AVAILABLE RECORDS:

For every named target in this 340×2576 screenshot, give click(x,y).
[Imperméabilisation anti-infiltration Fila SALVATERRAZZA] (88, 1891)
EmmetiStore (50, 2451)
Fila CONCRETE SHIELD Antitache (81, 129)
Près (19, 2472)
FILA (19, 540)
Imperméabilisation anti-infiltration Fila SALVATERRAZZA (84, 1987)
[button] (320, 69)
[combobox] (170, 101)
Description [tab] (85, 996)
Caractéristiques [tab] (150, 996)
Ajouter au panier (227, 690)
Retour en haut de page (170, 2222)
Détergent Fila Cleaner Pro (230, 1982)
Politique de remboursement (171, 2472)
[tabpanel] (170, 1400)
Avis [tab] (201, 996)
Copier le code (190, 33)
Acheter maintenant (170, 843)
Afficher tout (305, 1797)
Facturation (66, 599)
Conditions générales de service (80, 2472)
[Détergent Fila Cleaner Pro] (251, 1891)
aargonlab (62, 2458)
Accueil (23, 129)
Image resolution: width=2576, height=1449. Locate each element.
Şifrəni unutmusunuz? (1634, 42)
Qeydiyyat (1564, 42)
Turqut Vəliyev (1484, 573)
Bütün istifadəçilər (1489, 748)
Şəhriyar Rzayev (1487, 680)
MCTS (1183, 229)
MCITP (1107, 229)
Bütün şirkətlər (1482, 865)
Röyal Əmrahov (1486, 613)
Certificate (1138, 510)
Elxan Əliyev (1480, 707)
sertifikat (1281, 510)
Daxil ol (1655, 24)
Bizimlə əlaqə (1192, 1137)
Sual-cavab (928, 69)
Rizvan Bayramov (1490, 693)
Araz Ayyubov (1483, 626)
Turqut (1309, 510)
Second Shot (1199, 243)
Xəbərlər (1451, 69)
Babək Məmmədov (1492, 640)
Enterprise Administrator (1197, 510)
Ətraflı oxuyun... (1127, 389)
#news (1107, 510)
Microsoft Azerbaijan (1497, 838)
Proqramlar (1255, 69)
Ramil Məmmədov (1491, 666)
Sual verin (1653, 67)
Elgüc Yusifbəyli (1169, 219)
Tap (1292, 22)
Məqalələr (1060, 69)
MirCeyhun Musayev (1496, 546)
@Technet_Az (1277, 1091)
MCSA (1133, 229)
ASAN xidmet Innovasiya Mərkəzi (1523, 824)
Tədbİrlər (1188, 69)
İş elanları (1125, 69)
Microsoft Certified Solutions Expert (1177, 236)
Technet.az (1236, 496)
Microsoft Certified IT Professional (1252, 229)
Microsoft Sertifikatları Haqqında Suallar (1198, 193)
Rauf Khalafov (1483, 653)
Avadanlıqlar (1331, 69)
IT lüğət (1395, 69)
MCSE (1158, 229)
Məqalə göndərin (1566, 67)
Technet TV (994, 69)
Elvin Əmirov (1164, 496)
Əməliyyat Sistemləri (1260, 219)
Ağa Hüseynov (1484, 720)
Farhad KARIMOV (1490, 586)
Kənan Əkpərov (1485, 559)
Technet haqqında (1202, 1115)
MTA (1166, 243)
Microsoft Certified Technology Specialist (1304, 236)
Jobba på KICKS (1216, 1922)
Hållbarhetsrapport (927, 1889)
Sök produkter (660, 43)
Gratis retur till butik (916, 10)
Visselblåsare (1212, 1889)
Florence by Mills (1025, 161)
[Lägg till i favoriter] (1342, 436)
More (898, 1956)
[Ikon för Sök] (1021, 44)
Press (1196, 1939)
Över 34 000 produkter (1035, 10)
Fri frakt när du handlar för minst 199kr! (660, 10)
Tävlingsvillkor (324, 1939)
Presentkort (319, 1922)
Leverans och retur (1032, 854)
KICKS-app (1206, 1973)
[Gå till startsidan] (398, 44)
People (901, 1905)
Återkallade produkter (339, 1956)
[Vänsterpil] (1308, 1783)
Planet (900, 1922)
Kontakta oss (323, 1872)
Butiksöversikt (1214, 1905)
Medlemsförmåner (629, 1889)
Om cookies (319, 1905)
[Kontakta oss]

TASK DESCRIPTION: Retype each record exactly, leaving nothing out.

EXERCISE RESULT:
For every named target in this 340×2576 screenshot, give click(x,y).
[Imperméabilisation anti-infiltration Fila SALVATERRAZZA] (88, 1891)
EmmetiStore (50, 2451)
Fila CONCRETE SHIELD Antitache (81, 129)
Près (19, 2472)
FILA (19, 540)
Imperméabilisation anti-infiltration Fila SALVATERRAZZA (84, 1987)
[button] (320, 69)
[combobox] (170, 101)
Description [tab] (85, 996)
Caractéristiques [tab] (150, 996)
Ajouter au panier (227, 690)
Retour en haut de page (170, 2222)
Détergent Fila Cleaner Pro (230, 1982)
Politique de remboursement (171, 2472)
[tabpanel] (170, 1400)
Avis [tab] (201, 996)
Copier le code (190, 33)
Acheter maintenant (170, 843)
Afficher tout (305, 1797)
Facturation (66, 599)
Conditions générales de service (80, 2472)
[Détergent Fila Cleaner Pro] (251, 1891)
aargonlab (62, 2458)
Accueil (23, 129)
Image resolution: width=2576, height=1449. Locate each element.
Şifrəni unutmusunuz? (1634, 42)
Qeydiyyat (1564, 42)
Turqut Vəliyev (1484, 573)
Bütün istifadəçilər (1489, 748)
Şəhriyar Rzayev (1487, 680)
MCTS (1183, 229)
MCITP (1107, 229)
Bütün şirkətlər (1482, 865)
Röyal Əmrahov (1486, 613)
Certificate (1138, 510)
Elxan Əliyev (1480, 707)
sertifikat (1281, 510)
Daxil ol (1655, 24)
Bizimlə əlaqə (1192, 1137)
Sual-cavab (928, 69)
Rizvan Bayramov (1490, 693)
Araz Ayyubov (1483, 626)
Turqut (1309, 510)
Second Shot (1199, 243)
Xəbərlər (1451, 69)
Babək Məmmədov (1492, 640)
Enterprise Administrator (1197, 510)
Ətraflı oxuyun... (1127, 389)
#news (1107, 510)
Microsoft Azerbaijan (1497, 838)
Proqramlar (1255, 69)
Ramil Məmmədov (1491, 666)
Sual verin (1653, 67)
Elgüc Yusifbəyli (1169, 219)
Tap (1292, 22)
Məqalələr (1060, 69)
MirCeyhun Musayev (1496, 546)
@Technet_Az (1277, 1091)
MCSA (1133, 229)
ASAN xidmet Innovasiya Mərkəzi (1523, 824)
Tədbİrlər (1188, 69)
İş elanları (1125, 69)
Microsoft Certified Solutions Expert (1177, 236)
Technet.az (1236, 496)
Microsoft Certified IT Professional (1252, 229)
Microsoft Sertifikatları Haqqında Suallar (1198, 193)
Rauf Khalafov (1483, 653)
Avadanlıqlar (1331, 69)
IT lüğət (1395, 69)
MCSE (1158, 229)
Məqalə göndərin (1566, 67)
Technet TV (994, 69)
Elvin Əmirov (1164, 496)
Əməliyyat Sistemləri (1260, 219)
Ağa Hüseynov (1484, 720)
Farhad KARIMOV (1490, 586)
Kənan Əkpərov (1485, 559)
Technet haqqında (1202, 1115)
MTA (1166, 243)
Microsoft Certified Technology Specialist (1304, 236)
Jobba på KICKS (1216, 1922)
Hållbarhetsrapport (927, 1889)
Sök produkter (660, 43)
Gratis retur till butik (916, 10)
Visselblåsare (1212, 1889)
Florence by Mills (1025, 161)
[Lägg till i favoriter] (1342, 436)
More (898, 1956)
[Ikon för Sök] (1021, 44)
Press (1196, 1939)
Över 34 000 produkter (1035, 10)
Fri frakt när du handlar för minst 199kr! (660, 10)
Tävlingsvillkor (324, 1939)
Presentkort (319, 1922)
Leverans och retur (1032, 854)
KICKS-app (1206, 1973)
[Gå till startsidan] (398, 44)
People (901, 1905)
Återkallade produkter (339, 1956)
[Vänsterpil] (1308, 1783)
Planet (900, 1922)
Kontakta oss (323, 1872)
Butiksöversikt (1214, 1905)
Medlemsförmåner (629, 1889)
Om cookies (319, 1905)
[Kontakta oss]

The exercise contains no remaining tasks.